Norwegians have an alarming tendency to quarrel with their neighbours, according to local insurance companies and a state council charged with resolving conflicts. Neighbours normally fight over building projects that may block views, or trees that “steal” sunshine from the adjacent property, but one man’s decision to destroy half of a neighbour’s cottage this week brought such disputes to a new level.
Newspaper Dagens Næringsliv (DN) broke the story on Wednesday about a man living on affluent Nesøya, an island connected by bridge to the suburban area of Asker and Bærum west of Oslo. He had complained that half of a cottage belonging to his neighbour was actually situated on his property. When his neighbour traveled to Spain on holiday, the man took matters into his own hands and literally sawed the cottage in two.
It’s an extreme example of a neighbour feud that spun out of control. The matter is now likely to land in court, while both insurers and officials at the conflict resolution board (Konfliktrådet) wish the neighbours could simply engage in the “dialogue” that Norwegian officials are known to promote both at home and internationally.

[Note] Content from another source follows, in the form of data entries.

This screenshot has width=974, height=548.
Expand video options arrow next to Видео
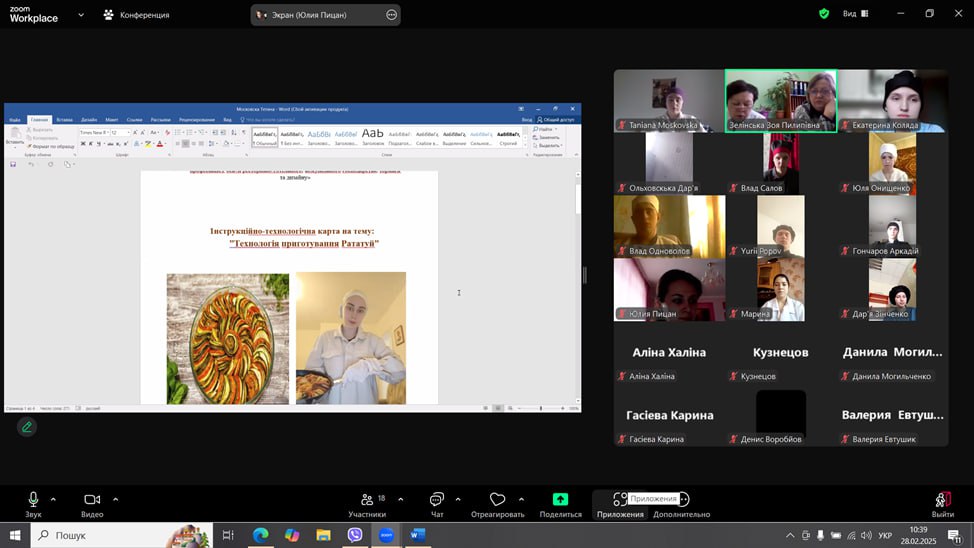[x=115, y=499]
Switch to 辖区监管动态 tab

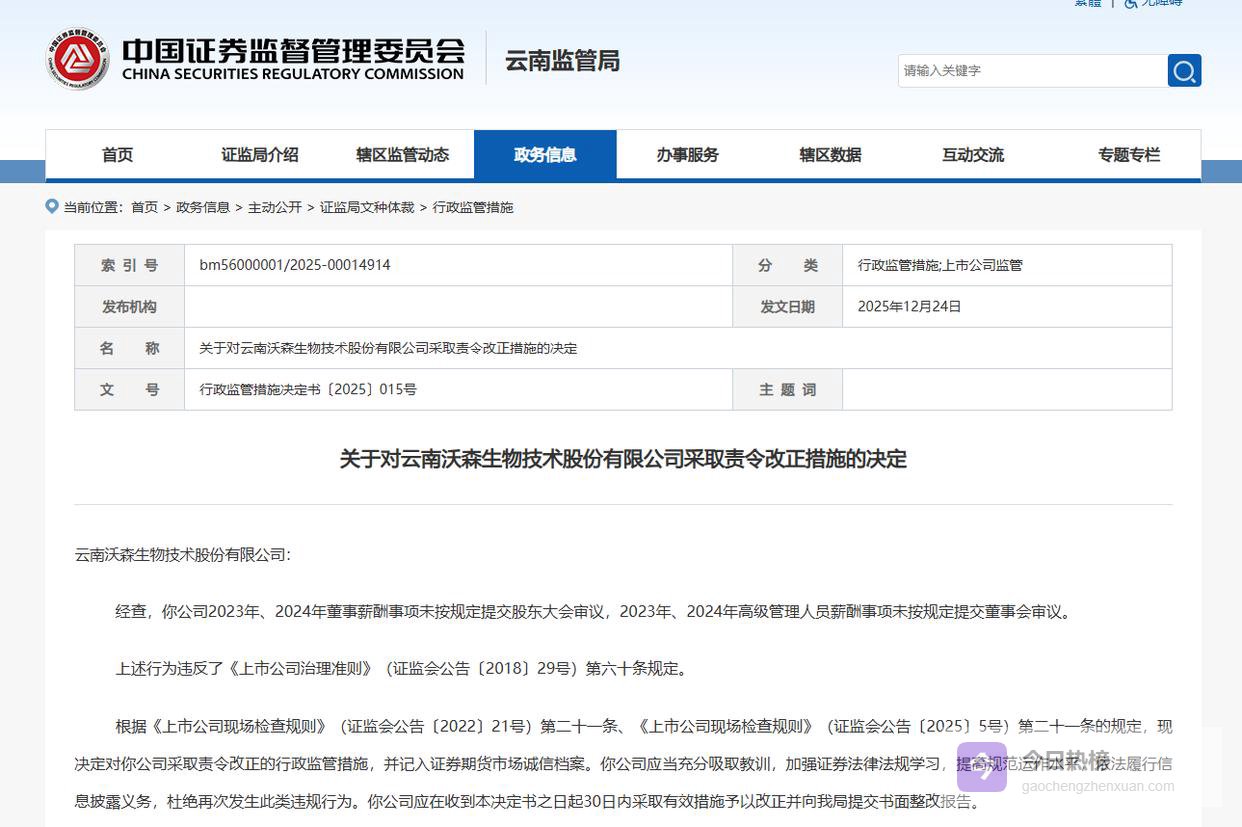pyautogui.click(x=402, y=155)
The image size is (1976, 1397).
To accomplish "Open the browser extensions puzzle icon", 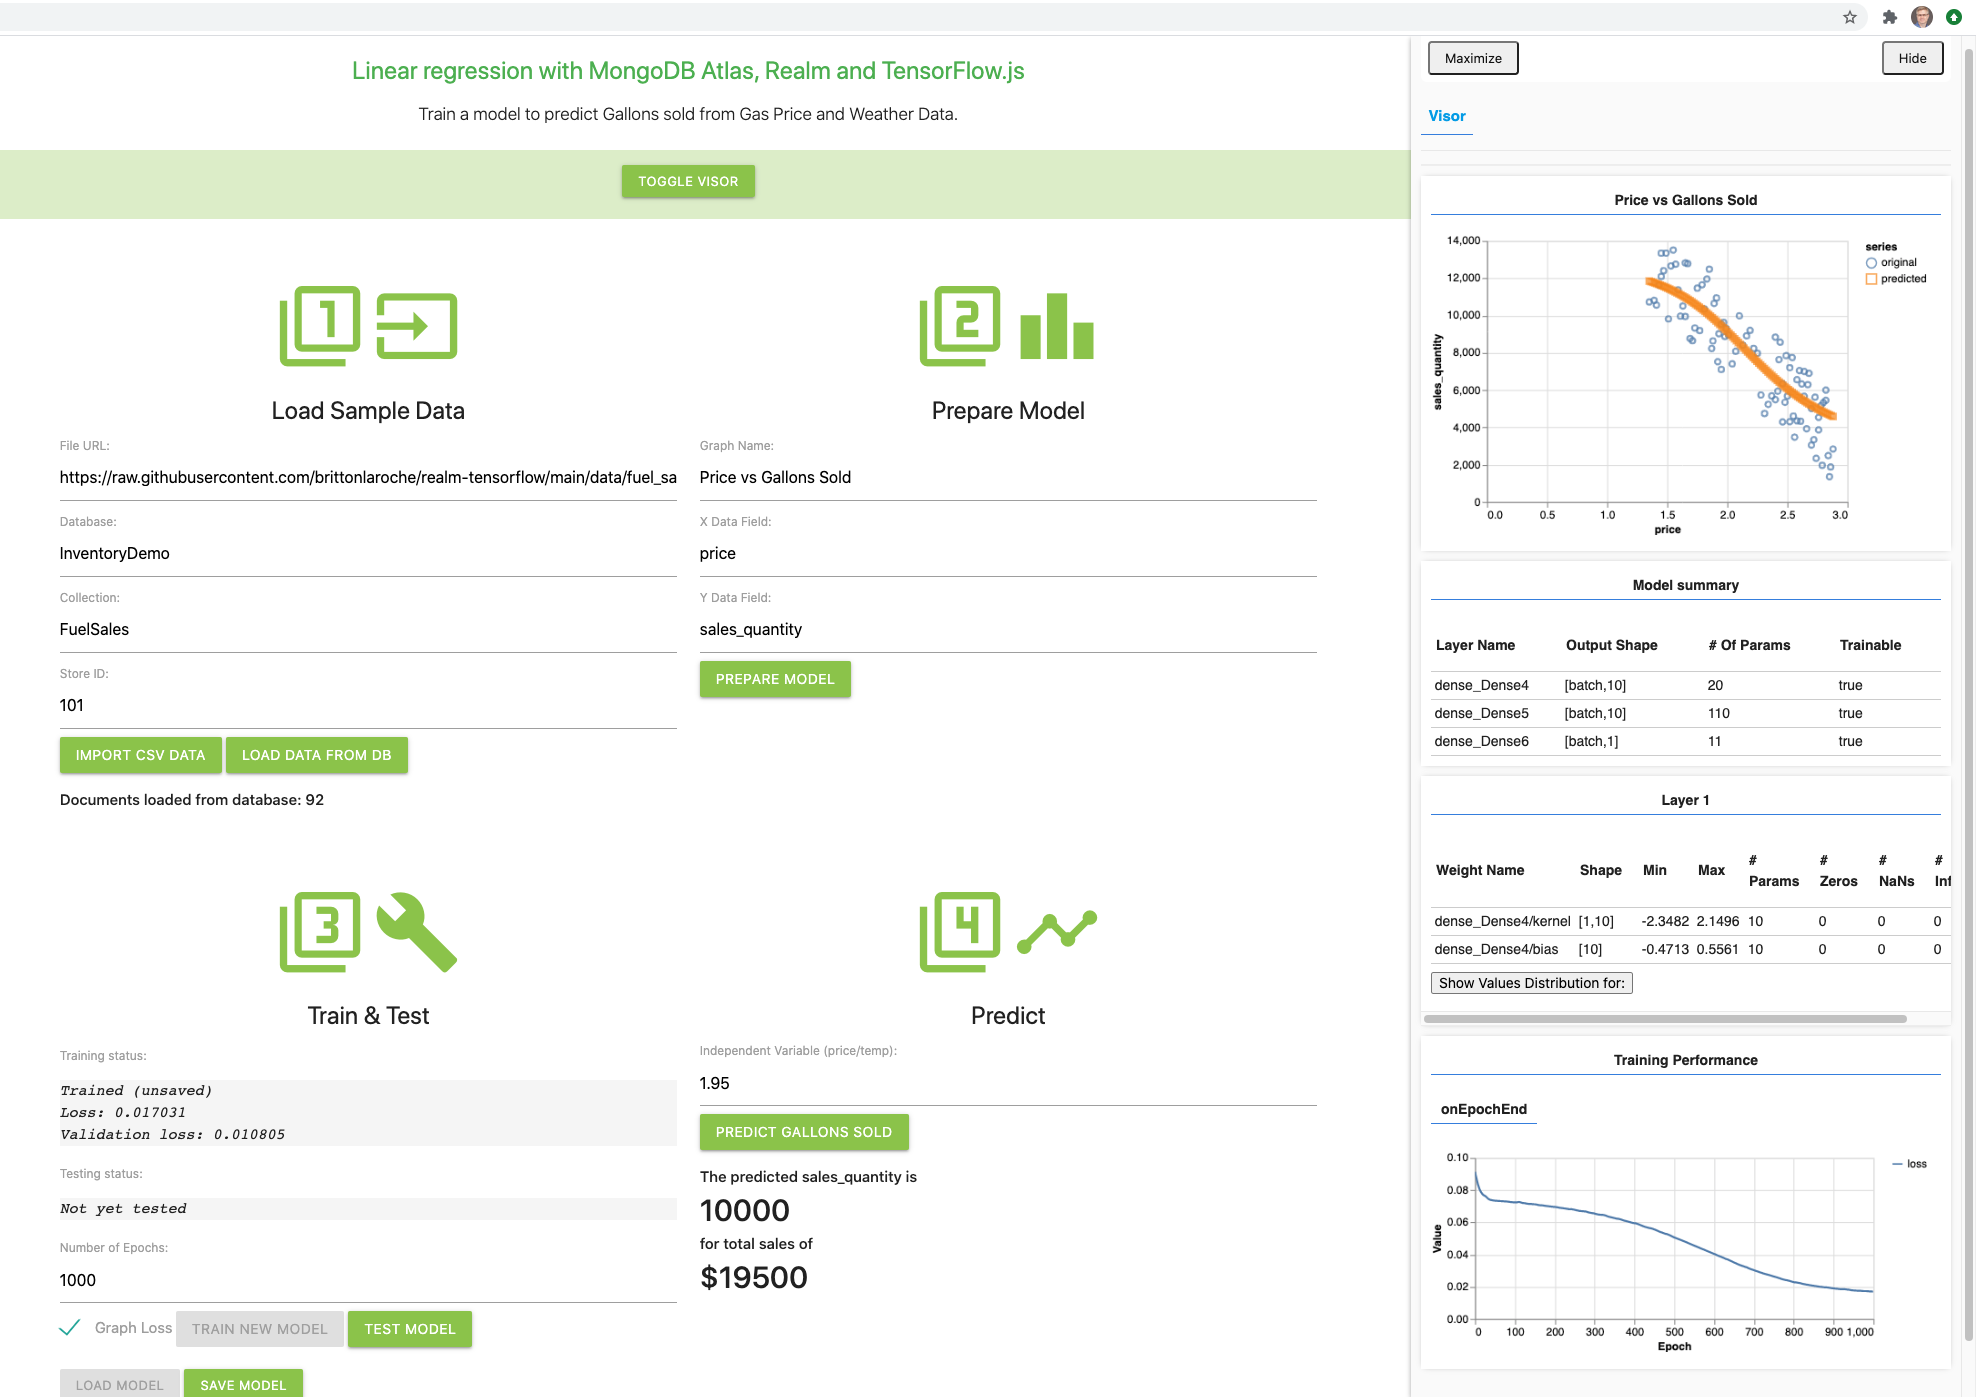I will pyautogui.click(x=1889, y=17).
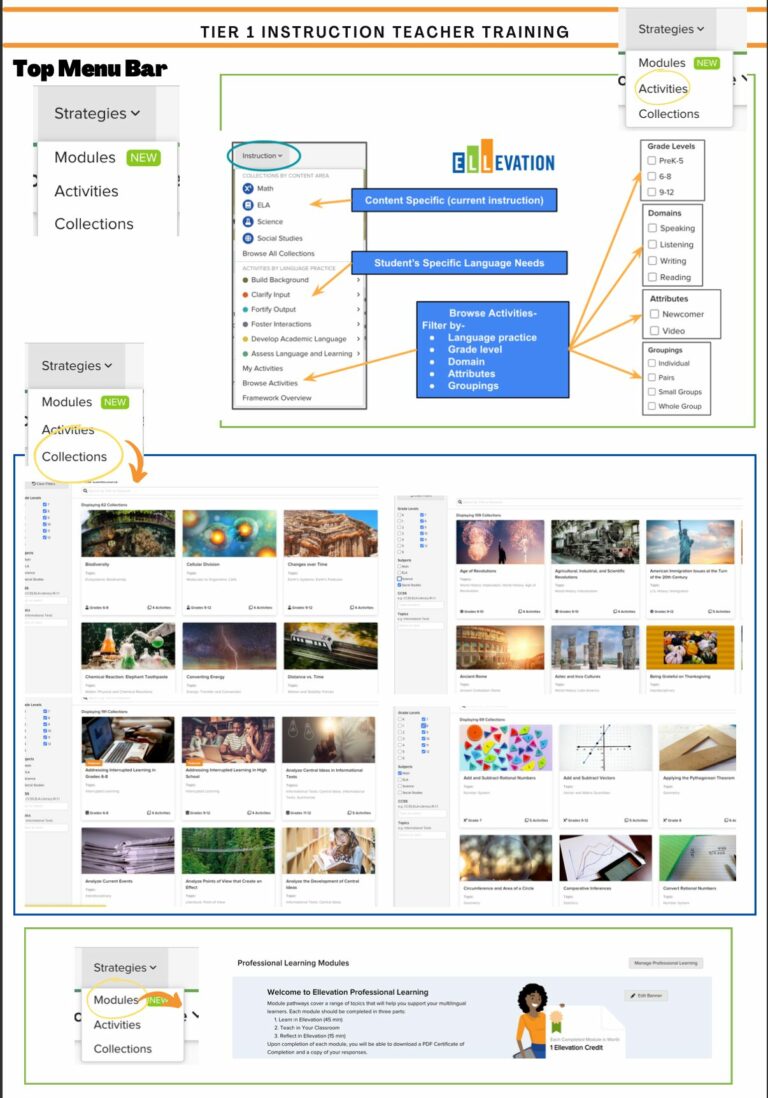Open the Instruction dropdown
The width and height of the screenshot is (768, 1098).
point(263,155)
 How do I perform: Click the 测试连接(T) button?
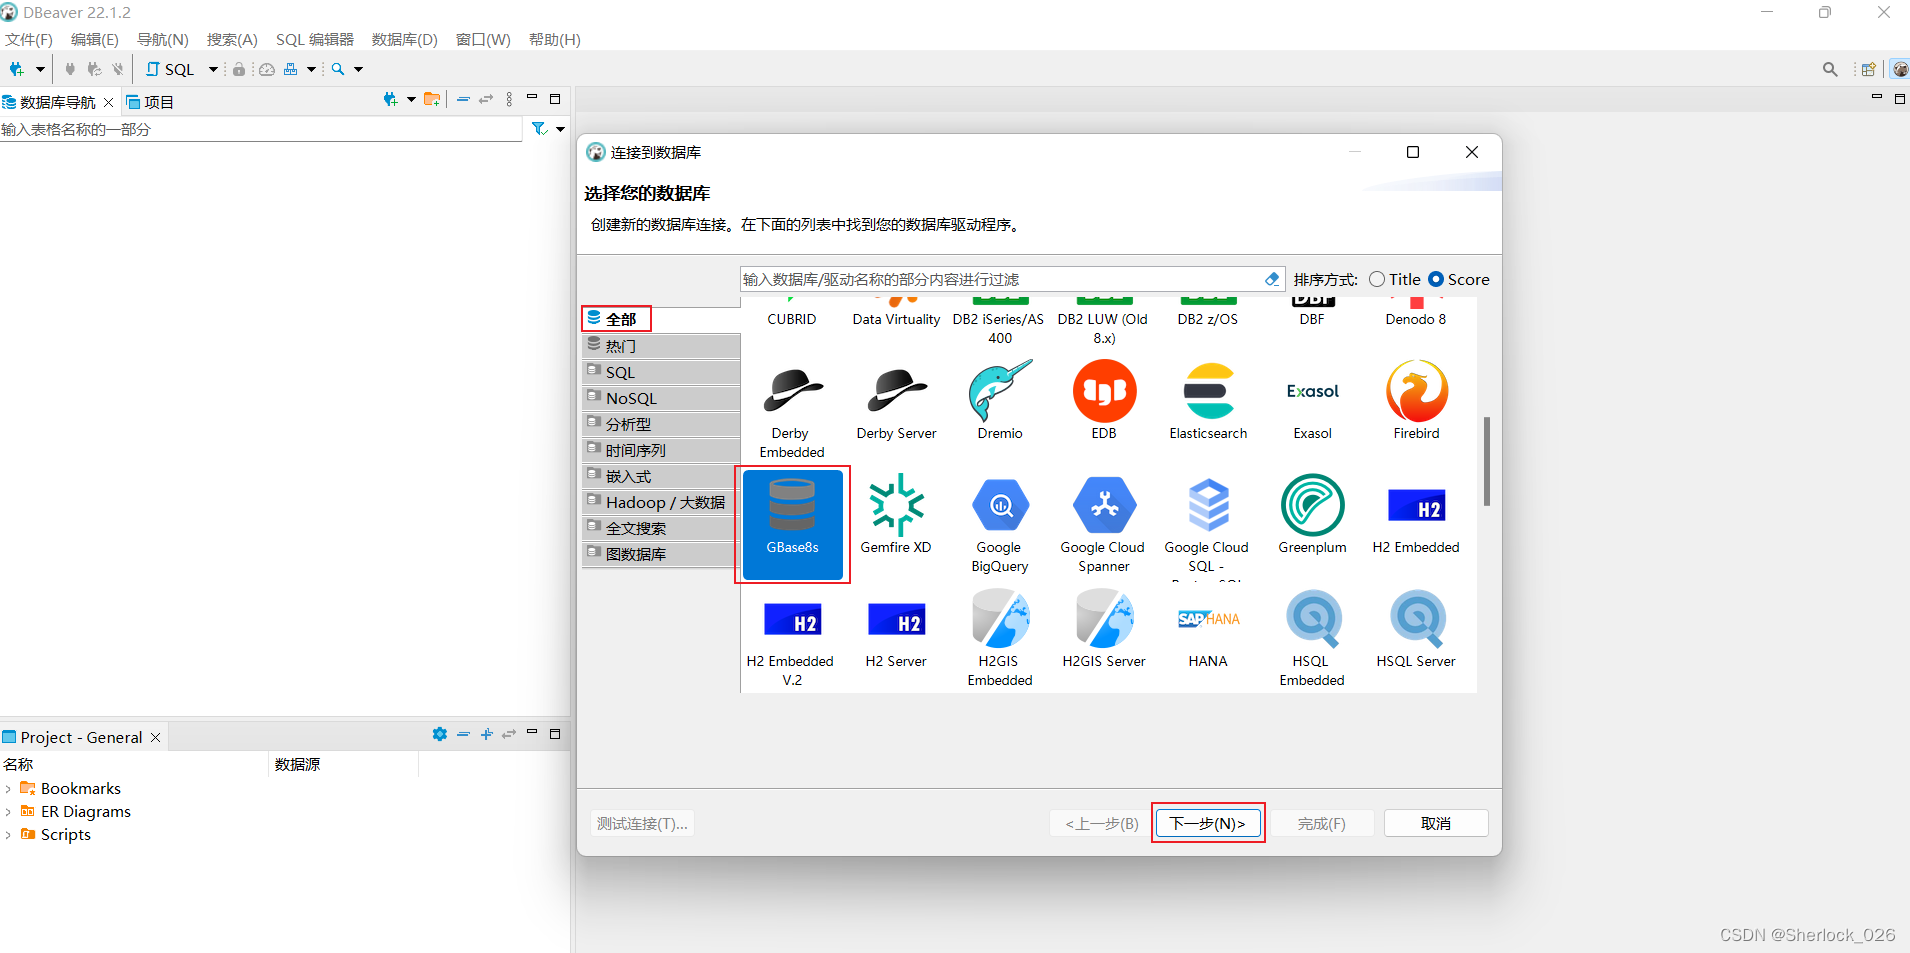pyautogui.click(x=640, y=823)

“Neighbour disputes can be very seasonal,” Gro Jørgensen of Konfliktrådet told newspaper Dagsavisen. “Now it’s spring, and that’s when many flare up. The weather gets warmer, people move out to their verandas or gardens and see that trees have grown higher. Some complain about noisy kids on the neighbour’s outdoor trampoline.”
Or they don’t want their views obstructed. In the fall, Jørgensen said, there are disputes over falling leaves from a neighbour’s trees. In the winter disputes arise over snow shoveling.
According to figures from major Norwegian insurance carrier If Skadeforsikring, it alone paid out claims totalling NOK 18 million (USD 3 million) that arose from nearly 900 neighbour disputes. That was up 50 percent from four years earlier.
‘A matter of honour’
The insurer estimates that neighbour disputes result in nearly NOK 80 million insurance claims every year. “It’s seen as a matter of honour not to give in to a neighbour’s demands, and we expect or hope that the other side will take the initiative for some sort of reconciliation,” Dag Are Børresen of HELP Forsikring told Dagsavisen. He referred to a quarrel over a tree between neighbours in Sandefjord, southwest of Oslo. When the tree’s owner lost in a Norwegian appeals court and the Norwegian Supreme Court refused to hear the case, he took it all the way to the European Court of Human Rights in Strasbourg. “It became a matter of principle,” Børresen recalled. “It’s a development that the court system really doesn’t like.”
Disputes can involve “folks who were good friends and neighbours earlier but something went wrong over the years,” Børresen said. “I think this often bottoms out in psychology more than legalities. It’s seldom recommended to take matters into your own hands.”
Jørgensen of the conflict resolution council urges quarreling neighbours to get in touch for a session where “they can sit down together, look each other in the eyes and talk calmly. We mark that things happen then. It’s really exhausting to have an ongoing fight with your neighbour. We want to end up sitting with two winners.”